Kak galih kan datangnya besoknya. Sama-sama sendiri kami.”
Lah, Rini udah motong omonganku aja nih. “Oh gituuu. Ngerasa
nggak Rin, kita sekarang ini kayak seolah-olah beda visi-misi dengan anak
kuliahan lainnya. Kita lebih cepat kembali ke sini karena ada sesuatu yang
mesti kita perjuangkan. Tapi jadinya kita malah kayak kembali ke saat awal
masuk kemarin.”
“Hiksss, iya bener-bener. Aku kalau di rumah pun nggak
bisa-bisa ngerjain skripsi El, makanya balik aja ke sini biar cepat kelar.”
“Daftarlah ujian cepat Rin. Nggak usah lagi bayar SPP. Nanggung
kali pun. Terserahlah ujiannya pas udah masuk bulan Agustrus atau gimana, yang
jelas daftarnya sejak sekarang.”
“Lagian aku juga nggak ada uang lagi El untuk bayar SPP.
Hemmm…setelah ini aku memang harus cepat-cepat pulang ke Medan El. Setiap jumpa
sama saudara, selalu aja diminta ke Medan aja setelah selesai. Da..daa… El,
sebentar lagi kita akan berpisah. Yah, nggak jumpa lagi deh sama teman-teman
Pekanbaru.”
“Rini jahat. Ayaaakkkk!”
“Huhuuhu, tapi aku pengen kali jalan-jalan keliling Riau
inii. Gimana ya?”
“Ya setelah ujian SKRIPSI nanti ka nada waktu tu beberapa
bulan menjelang wisuda, ya udah manfaatin aja buat jalan-jalan. Tapi, Rini
harus bantu aku supaya cepet kelar juga ya!”
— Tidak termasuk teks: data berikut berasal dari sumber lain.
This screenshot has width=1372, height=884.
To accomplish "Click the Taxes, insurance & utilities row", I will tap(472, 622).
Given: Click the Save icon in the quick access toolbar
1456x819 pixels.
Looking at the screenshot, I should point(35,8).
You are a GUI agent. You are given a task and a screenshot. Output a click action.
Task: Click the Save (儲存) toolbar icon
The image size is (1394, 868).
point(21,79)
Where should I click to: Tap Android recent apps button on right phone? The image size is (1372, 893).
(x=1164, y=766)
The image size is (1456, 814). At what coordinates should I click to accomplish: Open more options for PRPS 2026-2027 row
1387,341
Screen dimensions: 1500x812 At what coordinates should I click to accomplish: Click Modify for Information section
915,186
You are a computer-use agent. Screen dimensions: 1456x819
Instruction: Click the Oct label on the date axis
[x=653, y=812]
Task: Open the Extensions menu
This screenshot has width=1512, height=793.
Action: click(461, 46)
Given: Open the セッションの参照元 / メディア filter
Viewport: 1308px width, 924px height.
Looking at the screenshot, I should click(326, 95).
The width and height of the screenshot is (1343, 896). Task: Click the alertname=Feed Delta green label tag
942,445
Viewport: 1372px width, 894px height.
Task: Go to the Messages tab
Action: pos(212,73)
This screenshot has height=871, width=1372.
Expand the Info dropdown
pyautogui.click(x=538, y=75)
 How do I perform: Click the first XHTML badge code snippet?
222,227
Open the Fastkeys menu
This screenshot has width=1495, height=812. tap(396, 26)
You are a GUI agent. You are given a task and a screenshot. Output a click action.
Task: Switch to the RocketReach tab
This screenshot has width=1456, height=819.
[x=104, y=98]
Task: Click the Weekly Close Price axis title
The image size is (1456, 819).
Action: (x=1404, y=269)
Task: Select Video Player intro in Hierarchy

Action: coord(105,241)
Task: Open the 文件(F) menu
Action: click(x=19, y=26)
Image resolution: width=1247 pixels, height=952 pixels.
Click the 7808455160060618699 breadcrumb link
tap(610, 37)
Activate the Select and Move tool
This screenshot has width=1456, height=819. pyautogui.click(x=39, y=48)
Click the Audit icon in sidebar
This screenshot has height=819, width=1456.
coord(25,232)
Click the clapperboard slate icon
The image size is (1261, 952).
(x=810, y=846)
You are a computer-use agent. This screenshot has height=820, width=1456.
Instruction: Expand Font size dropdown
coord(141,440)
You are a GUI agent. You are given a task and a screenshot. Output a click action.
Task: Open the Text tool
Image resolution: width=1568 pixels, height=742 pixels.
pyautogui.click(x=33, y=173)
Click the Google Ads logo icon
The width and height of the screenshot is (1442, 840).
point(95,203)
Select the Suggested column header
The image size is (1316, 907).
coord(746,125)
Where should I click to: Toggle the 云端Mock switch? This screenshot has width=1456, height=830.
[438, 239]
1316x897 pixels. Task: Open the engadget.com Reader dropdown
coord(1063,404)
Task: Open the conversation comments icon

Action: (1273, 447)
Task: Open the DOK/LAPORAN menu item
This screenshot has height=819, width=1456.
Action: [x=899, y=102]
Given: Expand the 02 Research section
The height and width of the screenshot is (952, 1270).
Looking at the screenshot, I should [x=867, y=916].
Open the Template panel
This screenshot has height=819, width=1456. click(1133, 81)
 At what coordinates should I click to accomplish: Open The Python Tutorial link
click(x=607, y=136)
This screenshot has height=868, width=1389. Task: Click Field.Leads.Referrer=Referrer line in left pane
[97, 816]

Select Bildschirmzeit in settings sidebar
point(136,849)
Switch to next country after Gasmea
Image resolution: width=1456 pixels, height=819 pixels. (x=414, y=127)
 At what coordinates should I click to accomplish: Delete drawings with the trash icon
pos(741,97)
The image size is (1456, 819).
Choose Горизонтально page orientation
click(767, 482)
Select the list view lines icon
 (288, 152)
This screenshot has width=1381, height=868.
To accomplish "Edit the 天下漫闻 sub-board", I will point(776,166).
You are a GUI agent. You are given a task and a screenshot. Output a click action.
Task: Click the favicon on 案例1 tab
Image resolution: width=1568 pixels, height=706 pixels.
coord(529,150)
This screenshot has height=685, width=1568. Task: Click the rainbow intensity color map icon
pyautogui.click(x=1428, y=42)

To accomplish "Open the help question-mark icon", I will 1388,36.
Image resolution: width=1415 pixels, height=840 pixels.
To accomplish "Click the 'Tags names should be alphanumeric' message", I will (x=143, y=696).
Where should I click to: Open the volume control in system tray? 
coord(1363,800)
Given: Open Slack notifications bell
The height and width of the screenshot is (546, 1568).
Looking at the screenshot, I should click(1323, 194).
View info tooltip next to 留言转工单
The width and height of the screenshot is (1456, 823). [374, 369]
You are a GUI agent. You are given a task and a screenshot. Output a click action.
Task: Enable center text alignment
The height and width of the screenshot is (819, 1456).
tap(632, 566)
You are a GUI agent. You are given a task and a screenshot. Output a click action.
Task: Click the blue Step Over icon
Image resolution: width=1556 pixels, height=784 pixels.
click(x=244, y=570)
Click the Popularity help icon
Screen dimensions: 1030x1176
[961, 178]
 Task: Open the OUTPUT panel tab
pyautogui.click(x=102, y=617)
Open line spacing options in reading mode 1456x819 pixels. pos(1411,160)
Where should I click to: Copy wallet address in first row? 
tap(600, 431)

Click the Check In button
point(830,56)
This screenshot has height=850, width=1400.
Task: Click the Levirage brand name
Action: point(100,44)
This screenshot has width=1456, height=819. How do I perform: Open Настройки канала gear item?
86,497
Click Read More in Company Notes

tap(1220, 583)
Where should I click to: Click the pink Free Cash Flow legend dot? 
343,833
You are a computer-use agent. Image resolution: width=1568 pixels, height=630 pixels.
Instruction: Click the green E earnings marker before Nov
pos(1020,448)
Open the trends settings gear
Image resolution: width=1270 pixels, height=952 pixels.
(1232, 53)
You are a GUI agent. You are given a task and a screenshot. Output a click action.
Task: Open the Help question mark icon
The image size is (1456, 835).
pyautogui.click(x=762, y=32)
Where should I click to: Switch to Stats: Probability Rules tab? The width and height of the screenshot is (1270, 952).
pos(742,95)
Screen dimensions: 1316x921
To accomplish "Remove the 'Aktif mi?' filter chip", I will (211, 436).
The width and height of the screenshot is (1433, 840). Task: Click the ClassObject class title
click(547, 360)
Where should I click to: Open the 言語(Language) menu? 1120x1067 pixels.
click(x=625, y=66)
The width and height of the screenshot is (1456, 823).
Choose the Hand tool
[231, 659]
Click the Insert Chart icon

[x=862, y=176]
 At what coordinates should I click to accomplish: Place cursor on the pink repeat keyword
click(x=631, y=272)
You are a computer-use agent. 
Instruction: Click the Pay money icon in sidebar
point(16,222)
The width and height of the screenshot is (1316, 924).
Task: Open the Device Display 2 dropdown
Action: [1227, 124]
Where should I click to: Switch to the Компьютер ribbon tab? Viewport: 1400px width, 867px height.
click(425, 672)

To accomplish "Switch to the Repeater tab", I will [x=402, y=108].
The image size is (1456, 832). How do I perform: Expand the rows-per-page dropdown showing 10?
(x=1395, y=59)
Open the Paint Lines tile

Aku melanjutkan mengetik cerita semalam. Banyak sekali
cerita yang terhutang rupanya. Hiksss. Sesekali, aku mengelus si ganteng ketika
aku sedang blank dan idenya mandeg. Hemm..kalau di rumah, tentu nggak bisa
kayak gini. Pagi-pagi harus nolong mami dan kalau udah kecapean biasanya cuma
nonton film di laptop dan lama-lama ketiduran deh. Gituuu teruus. Makanya,
kalau mau maju ya memang harus hijrah.